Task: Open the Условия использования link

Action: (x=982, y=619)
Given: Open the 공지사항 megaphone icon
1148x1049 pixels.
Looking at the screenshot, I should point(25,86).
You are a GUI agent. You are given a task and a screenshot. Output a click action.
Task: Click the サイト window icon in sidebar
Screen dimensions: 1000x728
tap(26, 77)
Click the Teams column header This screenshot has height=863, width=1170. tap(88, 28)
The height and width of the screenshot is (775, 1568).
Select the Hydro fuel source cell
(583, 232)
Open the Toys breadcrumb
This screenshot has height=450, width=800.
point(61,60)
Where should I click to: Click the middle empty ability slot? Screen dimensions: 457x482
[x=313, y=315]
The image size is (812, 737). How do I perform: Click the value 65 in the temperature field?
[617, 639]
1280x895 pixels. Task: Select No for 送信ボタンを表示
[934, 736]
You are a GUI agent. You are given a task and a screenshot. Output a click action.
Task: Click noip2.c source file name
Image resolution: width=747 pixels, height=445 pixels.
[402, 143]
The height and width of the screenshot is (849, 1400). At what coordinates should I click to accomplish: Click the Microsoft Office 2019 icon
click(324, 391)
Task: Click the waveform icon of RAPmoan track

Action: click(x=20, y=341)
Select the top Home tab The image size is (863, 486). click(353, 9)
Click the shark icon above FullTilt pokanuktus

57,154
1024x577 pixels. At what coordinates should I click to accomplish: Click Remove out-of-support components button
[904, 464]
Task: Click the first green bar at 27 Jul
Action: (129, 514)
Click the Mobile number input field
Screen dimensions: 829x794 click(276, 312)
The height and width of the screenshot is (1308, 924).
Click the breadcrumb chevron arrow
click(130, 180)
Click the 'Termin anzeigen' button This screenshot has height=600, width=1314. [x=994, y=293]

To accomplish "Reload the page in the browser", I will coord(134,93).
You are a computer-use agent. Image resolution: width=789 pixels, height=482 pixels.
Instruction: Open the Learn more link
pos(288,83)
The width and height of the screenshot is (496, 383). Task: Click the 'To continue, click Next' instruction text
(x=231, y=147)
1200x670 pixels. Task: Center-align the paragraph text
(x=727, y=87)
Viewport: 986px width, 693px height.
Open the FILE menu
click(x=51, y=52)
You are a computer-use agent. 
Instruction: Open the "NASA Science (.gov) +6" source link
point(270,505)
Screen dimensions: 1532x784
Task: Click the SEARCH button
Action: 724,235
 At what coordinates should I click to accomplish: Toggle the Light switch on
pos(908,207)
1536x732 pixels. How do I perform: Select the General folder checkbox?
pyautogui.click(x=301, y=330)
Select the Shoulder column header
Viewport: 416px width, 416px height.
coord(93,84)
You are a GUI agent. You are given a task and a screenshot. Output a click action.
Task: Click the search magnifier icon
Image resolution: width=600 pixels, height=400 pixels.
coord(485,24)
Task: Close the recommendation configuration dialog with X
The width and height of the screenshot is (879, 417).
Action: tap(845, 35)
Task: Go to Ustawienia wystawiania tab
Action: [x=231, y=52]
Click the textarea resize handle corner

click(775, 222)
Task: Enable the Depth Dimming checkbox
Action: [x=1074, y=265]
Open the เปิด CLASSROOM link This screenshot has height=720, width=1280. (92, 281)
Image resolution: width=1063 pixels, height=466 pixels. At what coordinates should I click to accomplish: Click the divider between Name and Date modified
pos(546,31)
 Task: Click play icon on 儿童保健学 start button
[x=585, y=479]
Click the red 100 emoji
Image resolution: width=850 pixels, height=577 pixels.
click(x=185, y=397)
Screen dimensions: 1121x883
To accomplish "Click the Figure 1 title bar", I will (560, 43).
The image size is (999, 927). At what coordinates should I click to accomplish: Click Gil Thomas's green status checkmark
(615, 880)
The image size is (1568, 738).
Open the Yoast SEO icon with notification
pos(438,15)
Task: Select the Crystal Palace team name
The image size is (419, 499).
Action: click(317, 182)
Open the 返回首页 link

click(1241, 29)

#####

Exercise prompt: Every line of the records above where the string "header" is found should be copied.

Finished task:
Click the Teams column header This screenshot has height=863, width=1170. tap(88, 28)
Select the Shoulder column header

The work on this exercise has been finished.